Who Operates the Dark Eagle? LRHW Units, Structure, and the Multi-Domain Task Force
The Army’s Long-Range Hypersonic Weapon does not belong to a conventional fires formation. It lives inside the Multi-Domain Task Force — a relatively new organizational construct built specifically for great-power competition in the most demanding operational environments the Army envisions. Understanding where the Dark Eagle sits in the force structure explains who it is aimed at and how it fits into broader joint campaign design.
The LRHW battalion is built around batteries, each consisting of one Battery Operations Center, four transporter erector launchers, a BOC support vehicle, and up to eight All-Up Rounds plus Canister.

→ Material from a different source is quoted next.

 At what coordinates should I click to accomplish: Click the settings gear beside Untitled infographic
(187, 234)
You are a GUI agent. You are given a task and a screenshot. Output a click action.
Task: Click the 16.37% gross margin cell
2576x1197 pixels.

A single battery therefore holds up to eight missiles — a modest stockpile that immediately raises questions about magazine depth in sustained operations, a concern Army leadership has acknowledged publicly.
The first designated operator is the 5th Battalion, 3rd Field Artillery Regiment at Joint Base Lewis-McChord in Washington State. This unit serves as the Long-Range Fires Battalion within the 1st Multi-Domain Task Force, which belongs to I Corps — the Army’s Indo-Pacific-oriented headquarters. The geographic alignment is not subtle. Placing the first LRHW battery in the Pacific Northwest positions it within operational range of potential contingencies in the Western Pacific, where the distances involved have historically favored naval and air power over ground fires.
More recently, as of March 2026, Bravo Battery, 1st Battalion, 17th Field Artillery Regiment, 3rd Multi-Domain Task Force — also based at JBLM — has been designated to operate the Dark Eagle as the first unit to receive operational missiles. Additional batteries are planned for Long-Range Fires Battalions embedded in the remaining MDTFs as they reach activation.
The MDTF concept is itself a response to the multi-domain operational environment that peer adversaries have forced on U.S. planners. Integrating long-range precision fires with cyber, space, electronic warfare, and intelligence capabilities at the task force level is the organizational answer to adversaries who contest every domain simultaneously. The Dark Eagle is the kinetic anchor of that concept — the capability that forces adversary planners to account for ground-launched hypersonic threats in their defensive calculations, regardless of the status of Navy or Air Force assets in a given theater.